--- begin ---

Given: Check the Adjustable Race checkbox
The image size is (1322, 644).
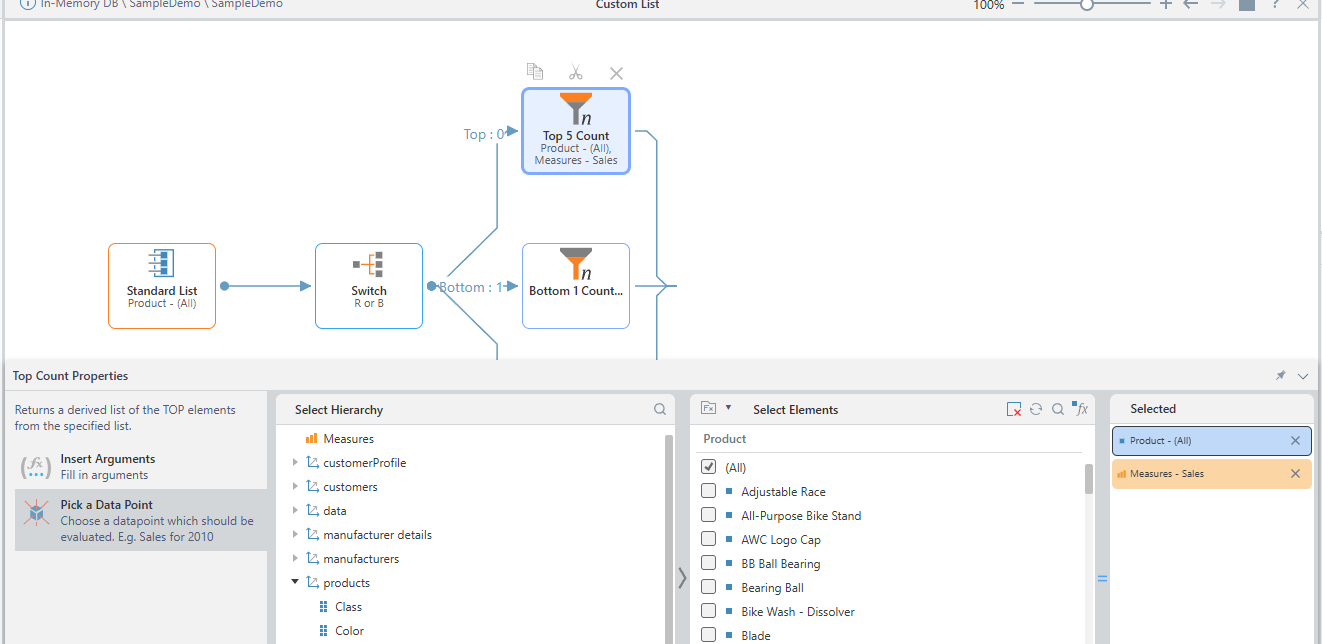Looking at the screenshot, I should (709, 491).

--- end ---
--- begin ---

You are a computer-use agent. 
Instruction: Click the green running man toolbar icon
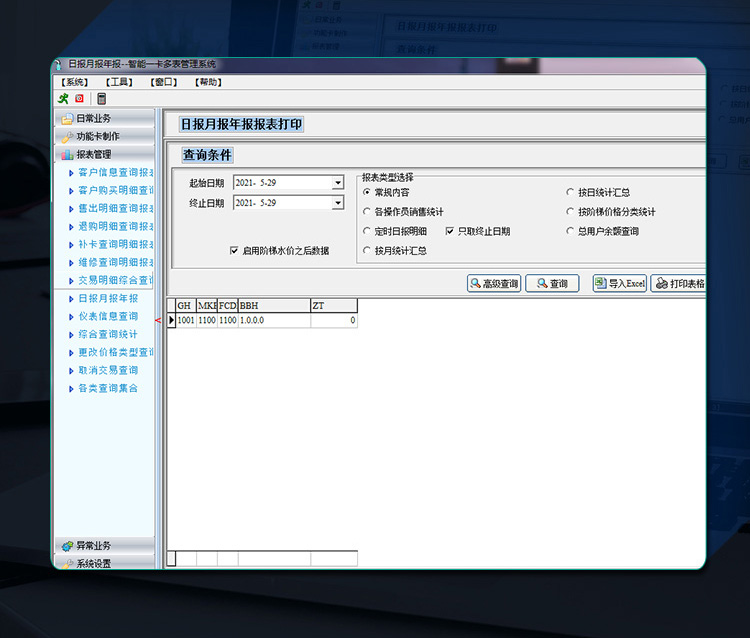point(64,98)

--- end ---

### What is needed
Output the data from the line containing "You are a computer-use agent." through the line containing "point(64,98)", inclusive, reproducing those lines without any change. Leave the pictures out of your answer.

### Exercise result
You are a computer-use agent. 
Instruction: Click the green running man toolbar icon
point(64,98)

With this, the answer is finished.